### DIRECTIONS
Line by line, transcribe the data below exactly and pass over the images.

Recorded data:

★ ★ ★ ★ ★

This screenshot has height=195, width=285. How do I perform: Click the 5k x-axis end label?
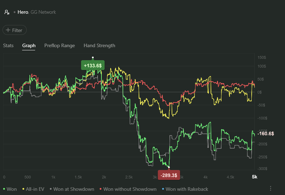(254, 177)
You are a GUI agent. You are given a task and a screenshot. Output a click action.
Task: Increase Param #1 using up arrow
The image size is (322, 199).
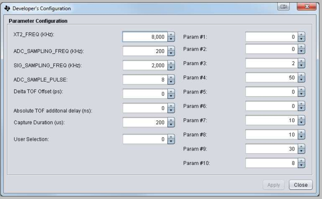tap(302, 35)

★ ★ ★ ★ ★

### RESULT OF THE EXERCISE
This screenshot has height=195, width=285. How do I perform: Click the 5k x-axis end label?
(254, 177)
You are a GUI agent. You are given a task and a screenshot. Output a click action.
Task: Increase Param #1 using up arrow
The image size is (322, 199).
tap(302, 35)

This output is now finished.